When I was 10 I received an adult 2x tshirt that clearly came from the Kmart clearance rack. I was incrediby small for my age. At least take the price tag off and try for something that is going to remotely fit.
Our wedding present from DH's grandparents was a wooden chest that his grandfather made. The silver plaque read: TO GRANDSON, LOVE GRANDMA AND GRANDPA. Way to leave my name off my wedding present. Not to mention we found out later that DH's parents had actually paid for it but the grandparents took credit for it. Weird. DH's mom was not happy.
My father is notoriously unfair with gifts among us kids. One year for Christmas my sister received a $500 check, my brother recieved 2 flannel shirts, and I got an unsigned card. No kidding. I was 9 and devastated. My brother was pretty hurt as well.
The last Christmas my father gave each of us kids a card with two gift cards in it. One for the child and one for the spouse. Only ours only had one GC in it. I'm still trying to figure out if he was trying to slight me or my husband. My guess is me.

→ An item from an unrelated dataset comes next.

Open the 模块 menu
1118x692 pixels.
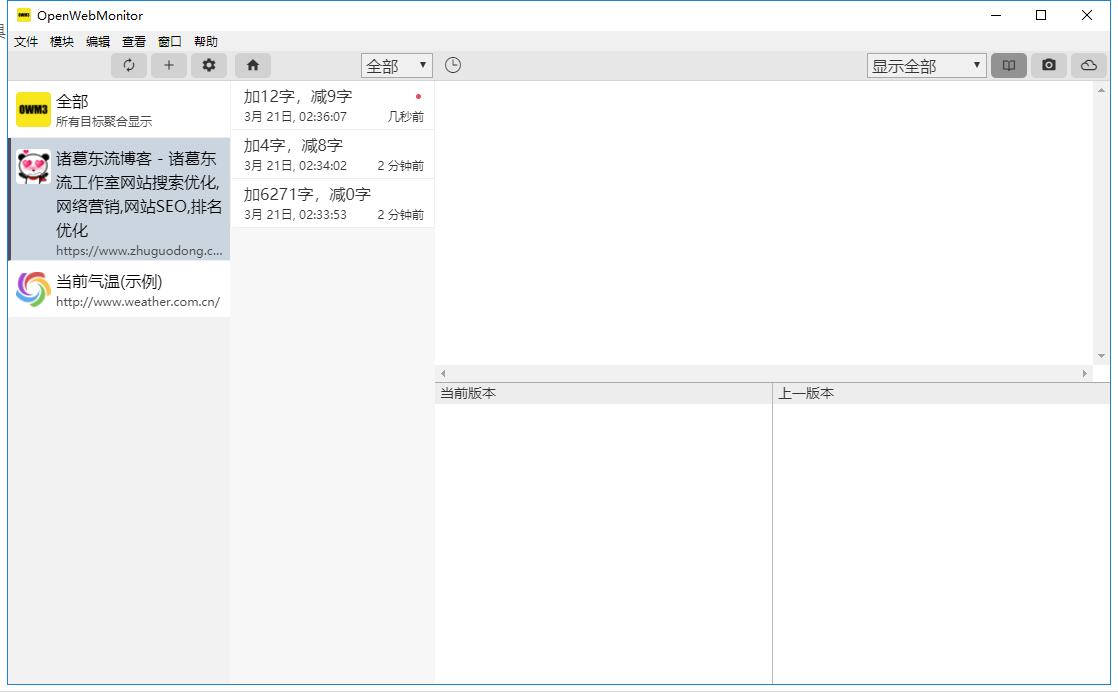62,42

A couple weeks before H and I got married, H's mom pulled me into their bedroom and handed me a plastic Boscov's bag. It was a white satin, ruffled, uber-virginal piece of lingerie. She went on and on about how she and FIL picked that out for the wedding night. Mor.ti.fied. I mumbled something (I think it was thank you, but I can't remember and don't even know if it was distinguishable anyway), threw it back in the bag and rolled the bag up as small as I could get it as I walked back out to the kitchen.
H saw my face and the rolled up bag I was carrying and decided it was time to leave. So we left and he stopped at the gas station down the street to see what I had. He pulled it out of the bag as I told him how his parents both went shopping and picked that out for me. He was as speechless as I was. We drove immediately to Boscov's and returned it. H spent the exchange money on boots.
When we got back from our honeymoon, his parents were all *wink wink, nudge nudge* with H, asking him how he liked "his present". H said that his new boots came in handy, since where we went for our honeymoon required a lot of walking. The ILs were confused but didn't say anything.